On the Gap Between the Co-Indices of a Free Z_2-Space and Its Suspension
Abstract
For a free $\mathbb{Z}_2$-space $X$, the co-index $\mathrm{coind}(X)$ is the largest integer $m$ for which there exists a $\mathbb{Z}_2$-equivariant map $S^m \to X$, where $S^m$ carries the antipodal action.
Since suspension sends such a map to a $\mathbb{Z}_2$-equivariant map $S^{m+1}\to S(X),$ one always has $$\mathrm{coind}(S(X)) \geq \mathrm{coind}(X)+1.$$ We prove that the excess over this lower bound can be arbitrarily large.
More precisely, for every $n \geq 2$, we construct a finite free $n$-dimensional simplicial $\mathbb{Z}_2$-complex $\mathcal{K}$ such that $\mathrm{coind}(\mathcal{K})=1$ and $\mathrm{coind}(S(\mathcal{K}))=n+1$.
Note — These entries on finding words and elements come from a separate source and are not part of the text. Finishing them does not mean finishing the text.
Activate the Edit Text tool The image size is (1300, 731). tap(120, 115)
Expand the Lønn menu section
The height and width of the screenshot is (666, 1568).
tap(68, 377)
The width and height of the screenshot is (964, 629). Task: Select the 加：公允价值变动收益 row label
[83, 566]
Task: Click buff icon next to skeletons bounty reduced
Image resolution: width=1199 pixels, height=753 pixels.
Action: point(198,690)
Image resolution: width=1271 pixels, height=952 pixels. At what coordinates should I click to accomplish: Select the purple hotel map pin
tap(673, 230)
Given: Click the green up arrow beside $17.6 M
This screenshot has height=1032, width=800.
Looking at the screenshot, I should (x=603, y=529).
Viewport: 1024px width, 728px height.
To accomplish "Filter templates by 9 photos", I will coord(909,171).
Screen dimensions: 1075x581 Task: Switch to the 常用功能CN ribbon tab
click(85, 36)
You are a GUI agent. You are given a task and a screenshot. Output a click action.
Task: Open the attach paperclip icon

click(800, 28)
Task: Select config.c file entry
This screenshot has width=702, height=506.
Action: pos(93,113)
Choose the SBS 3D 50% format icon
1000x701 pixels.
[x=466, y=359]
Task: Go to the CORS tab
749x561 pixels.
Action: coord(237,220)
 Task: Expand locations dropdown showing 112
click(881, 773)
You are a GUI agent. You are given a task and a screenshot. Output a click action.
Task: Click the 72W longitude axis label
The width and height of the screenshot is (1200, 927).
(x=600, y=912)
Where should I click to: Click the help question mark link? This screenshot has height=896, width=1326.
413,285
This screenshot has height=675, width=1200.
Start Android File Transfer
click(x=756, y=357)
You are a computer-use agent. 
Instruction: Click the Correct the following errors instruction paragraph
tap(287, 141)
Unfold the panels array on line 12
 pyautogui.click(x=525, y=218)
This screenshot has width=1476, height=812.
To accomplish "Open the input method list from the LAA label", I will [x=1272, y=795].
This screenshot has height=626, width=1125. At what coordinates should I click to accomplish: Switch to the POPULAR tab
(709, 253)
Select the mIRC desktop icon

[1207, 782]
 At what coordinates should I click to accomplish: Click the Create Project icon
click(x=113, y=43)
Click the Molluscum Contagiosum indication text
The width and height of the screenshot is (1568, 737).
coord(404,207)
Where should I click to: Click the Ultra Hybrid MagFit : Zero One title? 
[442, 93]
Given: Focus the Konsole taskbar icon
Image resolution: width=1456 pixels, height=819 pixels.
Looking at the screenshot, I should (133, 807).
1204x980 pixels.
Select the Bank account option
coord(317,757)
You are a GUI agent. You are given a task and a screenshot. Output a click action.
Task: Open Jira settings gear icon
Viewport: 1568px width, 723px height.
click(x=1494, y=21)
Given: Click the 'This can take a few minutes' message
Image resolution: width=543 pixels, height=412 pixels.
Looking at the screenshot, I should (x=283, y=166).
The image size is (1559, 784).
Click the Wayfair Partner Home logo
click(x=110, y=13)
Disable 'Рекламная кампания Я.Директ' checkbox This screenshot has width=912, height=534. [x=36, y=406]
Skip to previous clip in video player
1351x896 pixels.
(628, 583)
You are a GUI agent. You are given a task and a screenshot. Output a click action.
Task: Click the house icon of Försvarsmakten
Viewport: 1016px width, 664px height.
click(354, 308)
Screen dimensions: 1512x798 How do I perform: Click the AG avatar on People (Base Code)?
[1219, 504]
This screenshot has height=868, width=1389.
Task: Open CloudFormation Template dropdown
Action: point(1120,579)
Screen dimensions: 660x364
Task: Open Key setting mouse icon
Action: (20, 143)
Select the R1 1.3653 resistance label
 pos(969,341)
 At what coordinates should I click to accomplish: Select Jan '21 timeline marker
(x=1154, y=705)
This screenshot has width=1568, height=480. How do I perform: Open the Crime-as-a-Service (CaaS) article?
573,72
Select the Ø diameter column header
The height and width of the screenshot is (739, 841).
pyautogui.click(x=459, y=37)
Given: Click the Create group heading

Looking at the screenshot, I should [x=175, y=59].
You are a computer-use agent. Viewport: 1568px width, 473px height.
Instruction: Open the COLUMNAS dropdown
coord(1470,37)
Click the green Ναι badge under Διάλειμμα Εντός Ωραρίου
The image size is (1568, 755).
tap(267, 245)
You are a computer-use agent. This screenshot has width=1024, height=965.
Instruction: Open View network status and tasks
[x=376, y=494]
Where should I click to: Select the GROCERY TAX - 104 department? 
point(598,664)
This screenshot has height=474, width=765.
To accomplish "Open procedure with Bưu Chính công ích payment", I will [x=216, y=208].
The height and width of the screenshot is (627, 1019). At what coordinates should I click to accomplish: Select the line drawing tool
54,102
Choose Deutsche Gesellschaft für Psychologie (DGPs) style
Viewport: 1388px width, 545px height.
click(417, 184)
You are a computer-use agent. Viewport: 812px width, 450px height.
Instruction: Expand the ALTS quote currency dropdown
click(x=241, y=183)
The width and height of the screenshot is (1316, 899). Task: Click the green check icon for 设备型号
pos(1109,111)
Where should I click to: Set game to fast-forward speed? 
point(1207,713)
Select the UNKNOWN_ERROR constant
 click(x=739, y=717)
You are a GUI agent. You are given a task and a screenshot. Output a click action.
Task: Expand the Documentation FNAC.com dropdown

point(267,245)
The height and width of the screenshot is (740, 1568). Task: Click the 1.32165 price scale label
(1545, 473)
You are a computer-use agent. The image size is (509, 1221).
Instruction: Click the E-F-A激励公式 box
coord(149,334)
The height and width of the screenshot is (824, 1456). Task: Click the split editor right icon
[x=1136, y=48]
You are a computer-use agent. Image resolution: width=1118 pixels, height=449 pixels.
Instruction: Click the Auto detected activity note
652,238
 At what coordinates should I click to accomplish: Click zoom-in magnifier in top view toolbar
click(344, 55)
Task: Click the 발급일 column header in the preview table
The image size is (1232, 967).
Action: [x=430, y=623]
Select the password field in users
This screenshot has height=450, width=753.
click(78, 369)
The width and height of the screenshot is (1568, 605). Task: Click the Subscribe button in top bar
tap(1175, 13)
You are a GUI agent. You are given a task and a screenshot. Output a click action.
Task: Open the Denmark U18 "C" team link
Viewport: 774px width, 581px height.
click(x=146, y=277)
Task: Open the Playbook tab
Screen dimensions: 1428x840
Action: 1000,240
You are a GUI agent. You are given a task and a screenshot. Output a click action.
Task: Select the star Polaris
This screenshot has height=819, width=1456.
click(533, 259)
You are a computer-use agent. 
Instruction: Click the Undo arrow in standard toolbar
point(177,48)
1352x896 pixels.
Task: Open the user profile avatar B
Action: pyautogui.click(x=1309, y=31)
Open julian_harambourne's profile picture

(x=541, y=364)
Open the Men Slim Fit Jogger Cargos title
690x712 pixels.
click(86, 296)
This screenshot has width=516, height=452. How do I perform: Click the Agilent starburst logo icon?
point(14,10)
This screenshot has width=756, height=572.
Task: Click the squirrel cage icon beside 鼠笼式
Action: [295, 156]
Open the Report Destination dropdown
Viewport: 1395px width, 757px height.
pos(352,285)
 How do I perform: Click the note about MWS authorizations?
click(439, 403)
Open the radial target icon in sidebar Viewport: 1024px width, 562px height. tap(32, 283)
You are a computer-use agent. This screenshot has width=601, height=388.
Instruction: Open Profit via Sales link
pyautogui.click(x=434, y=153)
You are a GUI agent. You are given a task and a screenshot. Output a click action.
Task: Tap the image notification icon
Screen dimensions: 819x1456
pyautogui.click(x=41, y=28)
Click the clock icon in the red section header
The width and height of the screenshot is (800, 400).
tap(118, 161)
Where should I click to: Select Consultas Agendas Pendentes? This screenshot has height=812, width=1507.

This answers a question of Simonyi, Tardos, and Vrécica on the possible growth of co-index under suspension and, equivalently, shows that the co-index lower bound on the chromatic number of a graph $G$ obtained from $B_0(G)$ can exceed the corresponding bound obtained from the box complex $B(G)$ by an arbitrarily large amount.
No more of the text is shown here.